◆ **TASK OBJECTIVE**
Records follow. Print exactly the lines from the one that has "Viewport: 928px width, 390px height." through the one that has "Task: Click the 开始调测 button", inclusive, and omit the pictures.

◆ **GIVEN INFORMATION**

▬▬▬

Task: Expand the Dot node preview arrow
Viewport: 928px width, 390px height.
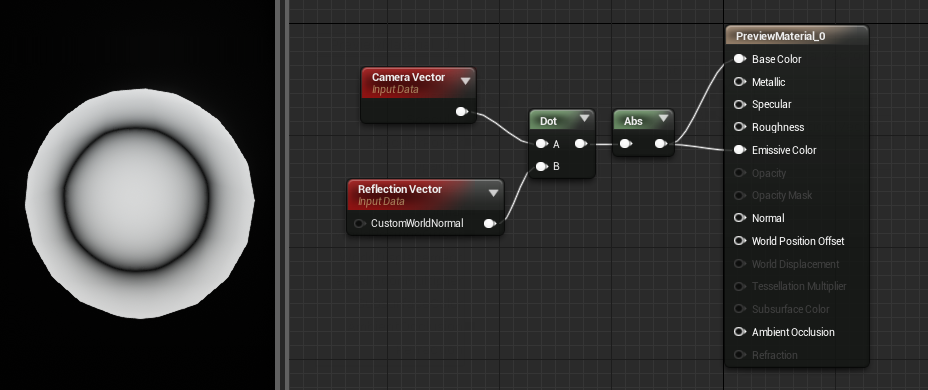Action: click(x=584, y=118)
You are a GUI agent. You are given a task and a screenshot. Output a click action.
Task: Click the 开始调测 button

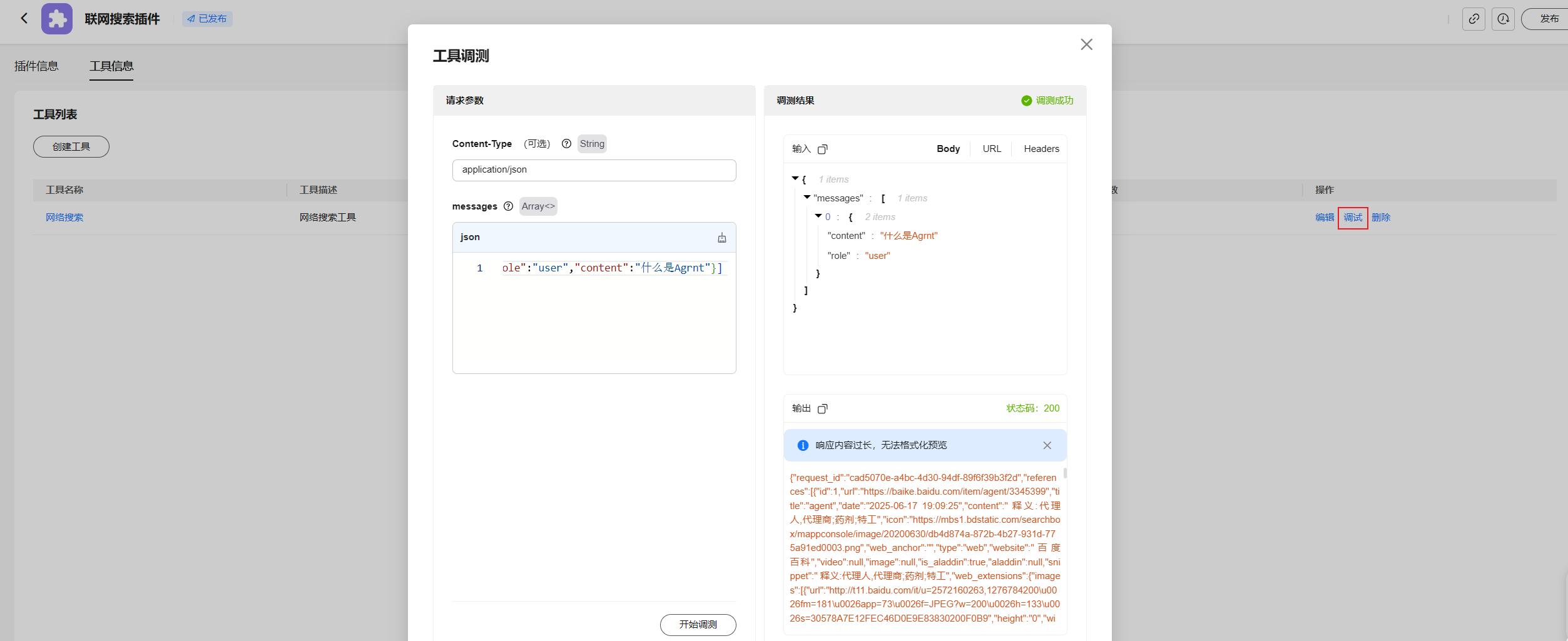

▬▬▬

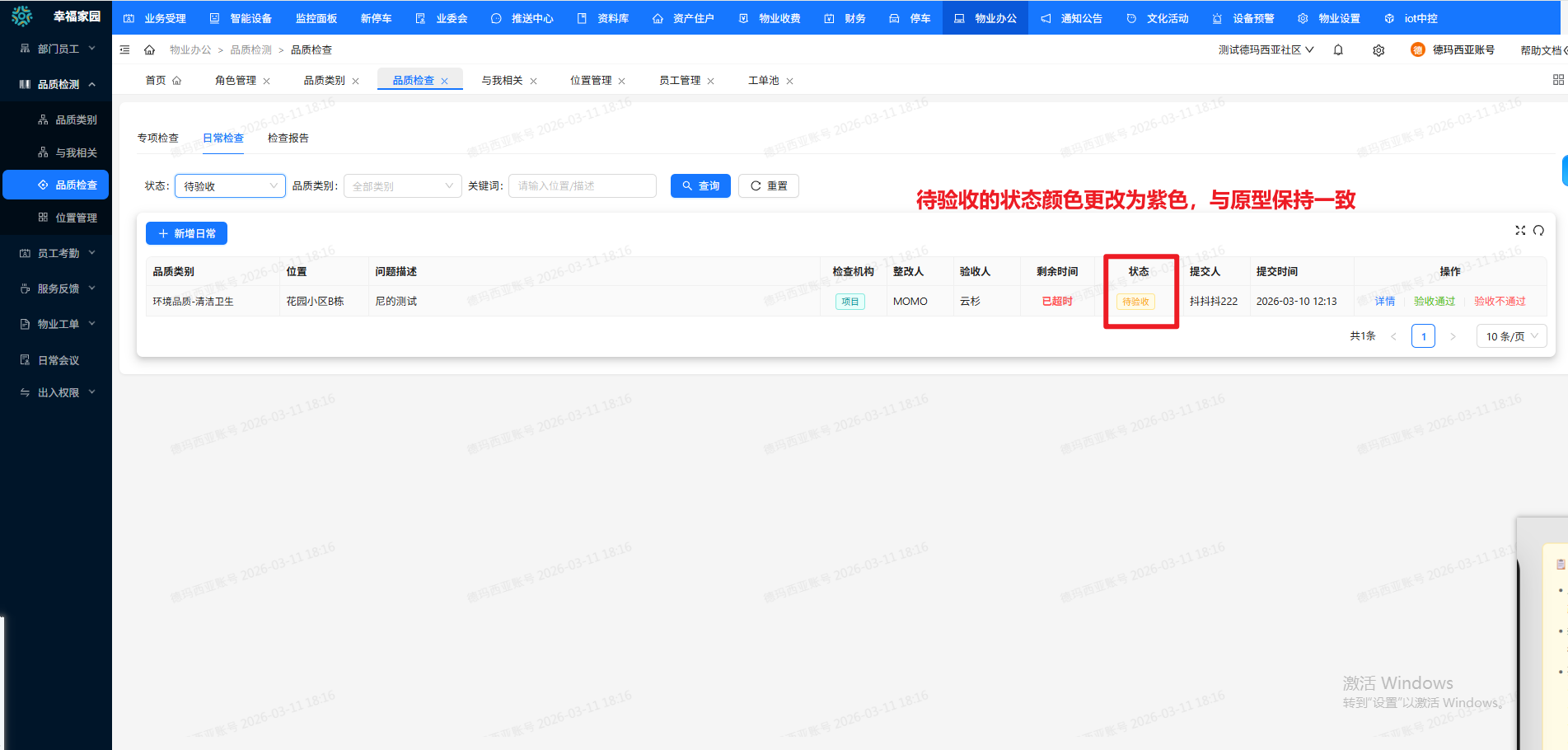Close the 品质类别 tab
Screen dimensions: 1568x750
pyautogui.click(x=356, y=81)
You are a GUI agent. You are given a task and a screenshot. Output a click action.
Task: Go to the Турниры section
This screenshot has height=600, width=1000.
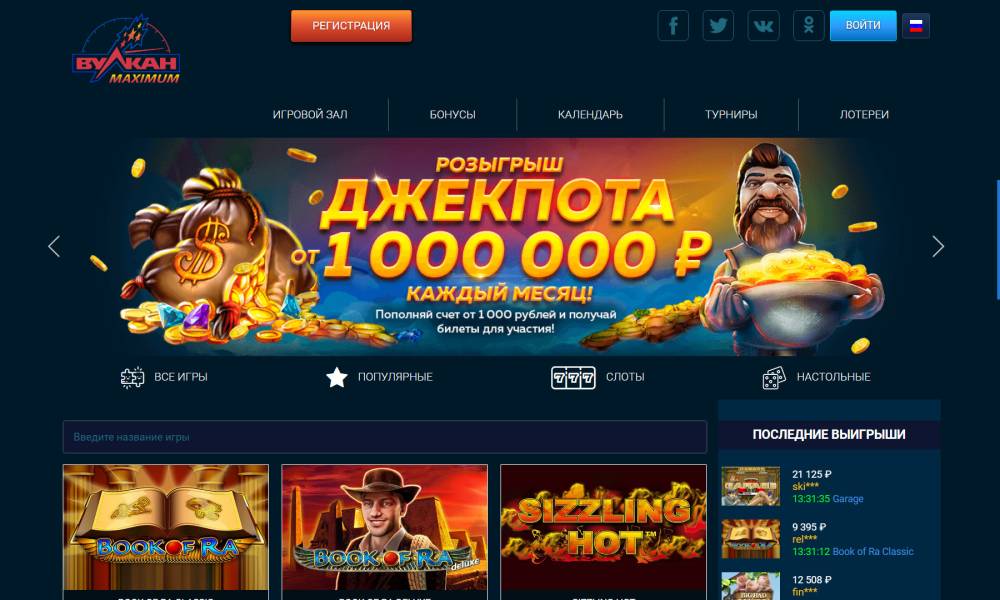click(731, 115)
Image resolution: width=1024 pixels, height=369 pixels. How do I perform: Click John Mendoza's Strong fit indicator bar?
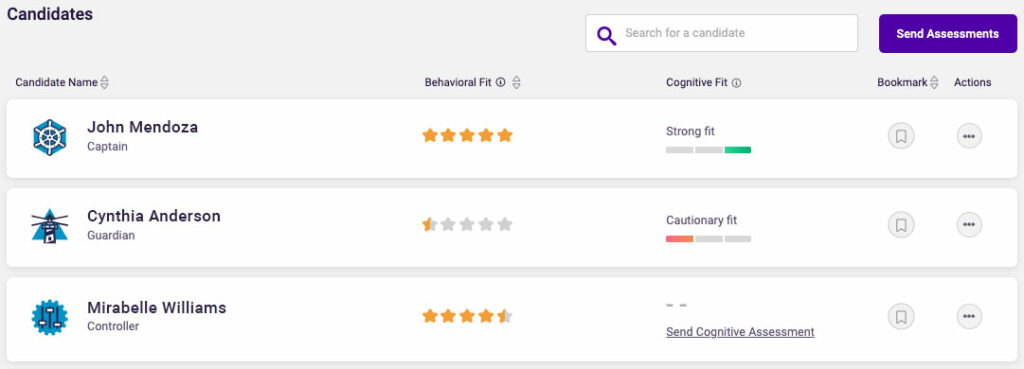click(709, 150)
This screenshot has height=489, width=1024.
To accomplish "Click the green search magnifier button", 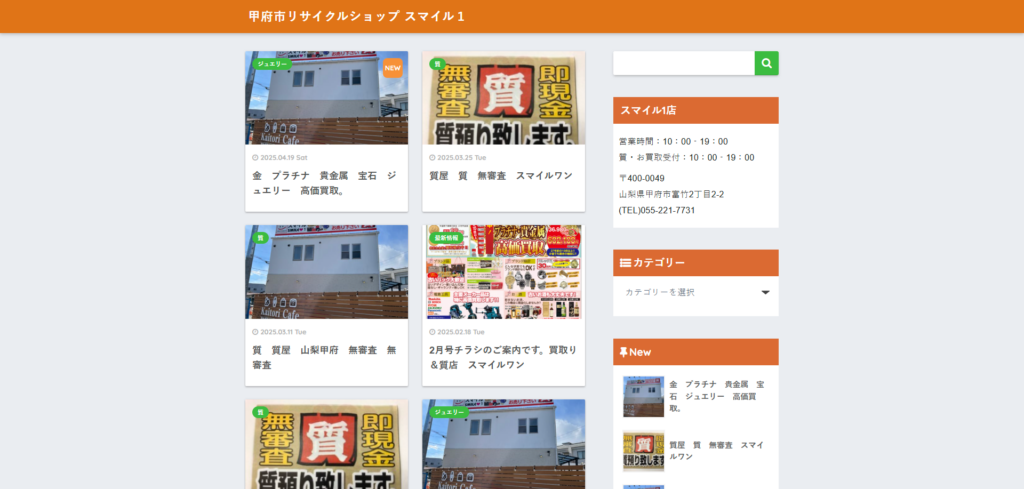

▬▬▬

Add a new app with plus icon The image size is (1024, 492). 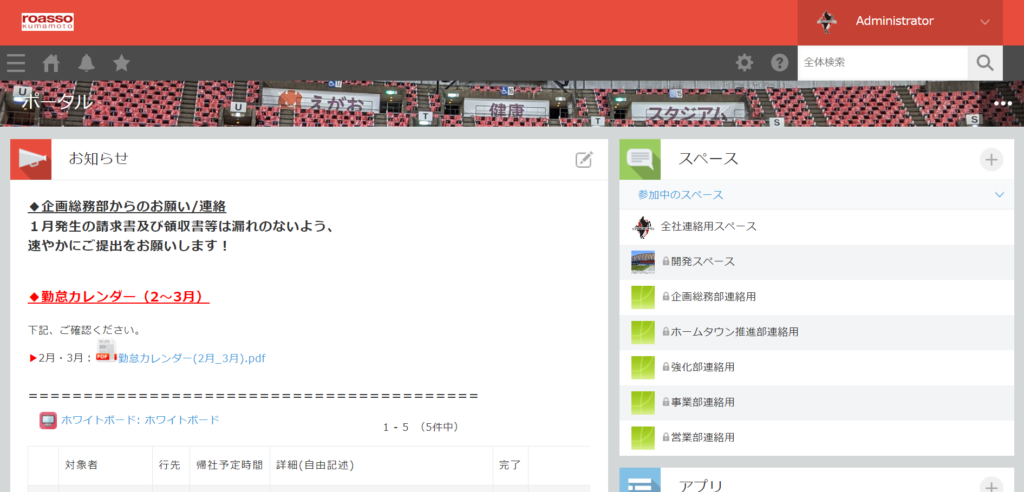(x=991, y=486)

▬▬▬

◆ **ANSWER TO THIS EXERCISE**
Viewport: 928px width, 390px height.
Action: click(x=584, y=118)
You are a GUI agent. You are given a task and a screenshot. Output a click action.
Task: Click the 开始调测 button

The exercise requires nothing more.